Он, видимо, имел в виду копье, поэтому пришлось вытащить револьвер, отшвырнуть его кошелку в сторону и разрядить все шесть патронов. То, как кошелка подпрыгивала, впечатлило всех негров. И еще дальняя стрельба из винтовок у них тоже стояла перед глазами.
— Такое и такое, — показал на винчестер Ивана, — будет у тебя. Потом. Когда заслужишь, — я показал рукой в сторону, где он должен стать. Мои жесты он понимал прекрасно, поэтому, удовлетворенный отошел в сторону.
Процедуру принятия трехсот двадцати парней из детей в 'клан' и двухсот сорока девок в 'люди', прошел быстро. Назначив старшим Мбуязу, велел идти вместе с нашими воинами к селению, забрать и захоронить своих бывших воинов.

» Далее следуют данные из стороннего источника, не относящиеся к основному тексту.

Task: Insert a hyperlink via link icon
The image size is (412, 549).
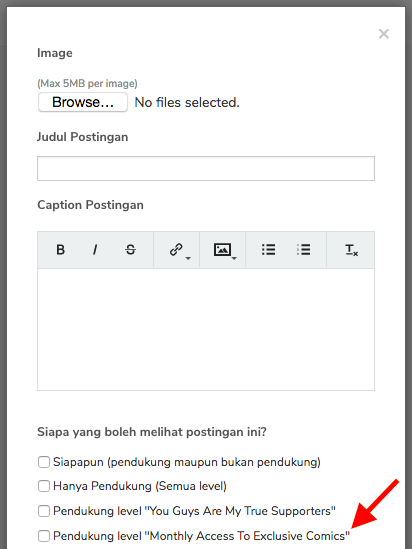Action: (176, 250)

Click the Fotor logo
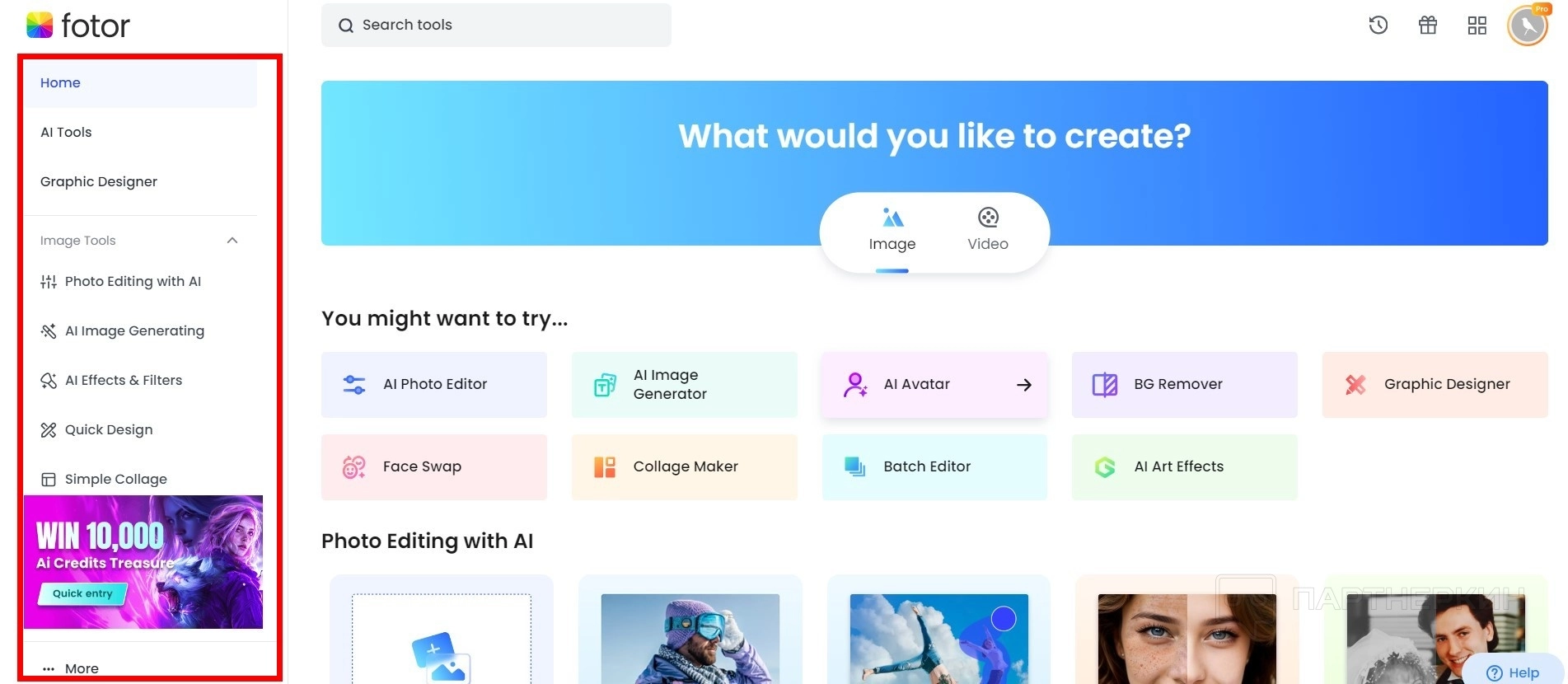tap(78, 26)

Когда они по-хозяйски собрали все щиты и ассегаи, затем, сложив у моих ног, подхватили еще теплые трупы родичей и поволокли к лесу, подошел Иван, настороженно удерживая в руках рукоять револьвера, и спросил:
— Вон смотри, все хлопцы на стреме. Особенно присматривали, когда эти арапы копья собирали.

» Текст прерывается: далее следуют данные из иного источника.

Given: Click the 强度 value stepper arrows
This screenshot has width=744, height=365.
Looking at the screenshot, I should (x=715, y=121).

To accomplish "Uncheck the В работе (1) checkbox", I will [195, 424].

— Ничего бы не было. Я их возвысил и показал доверие. Пацанов объявил воинами, девкам разрешил трахаться и замуж выходить в любое время за кого угодно.
— А сейчас они никуда не разбегутся?
— Нет, теперь они наши навечно. Где они найдут такого могучего и доброго правителя?
— И откуда ты все знаешь?
— Сам знаешь, откуда. Просто, знаю и все!
В это время ко мне подвели вождя местного племени, забинтованного кем-то из наших бойцов. Выяснив, что его зовут вождь Чока из народа свази, назвал себя посланным небесами правителем и поставил перед выбором: либо он признает себя моим сыном (внешне все выглядело наоборот), при этом остается вождем своего народа, который, кстати, так и сидел в загоне для скота, пользуется помощью и благосклонностью людей неба, либо ему разрешается достойно умереть, а его народом я распоряжусь сам. Естественно, он выбрал первый вариант, стал на карачках и упер голову в землю у моих ног.
В результате сложного общения удалось выяснить, что давно-давно, когда он из детей стал воином, пришел большой корабль и здесь поселились белые люди, которые научили сеять кукурузу и ячмень. Но потом появился отряд племени нгуни и уничтожил их почти всех. Очень немногие смогли сбежать на своем большом корабле. Ну а его племя, в свою очередь, погубило ослабленный отряд чужаков-нгуни.
Вскоре из лесу вышли мои новые подданные (сделал себе заметку, чтобы выяснить, как именно они погребли родичей) и, пригласив Чоку в гости, мы отправились домой, к будущему городу Лигачев.
Европейцы, с момента своего появления здесь, считали племена, представители которых теперь вышагивали рядом с нами и тащили на себе трофеи и припасы своего бывшего рода, наиболее воинственными и непримиримыми. Вести с ними мирный диалог было сложно, они уничтожали любого встреченного чужака, белого или черного, не имело значения. Значит, такова наша судьба, предстоит капитану Лигачеву превратить окрестные территории в испытательный воинский полигон. Да, и крепость здесь нужно строить обязательно.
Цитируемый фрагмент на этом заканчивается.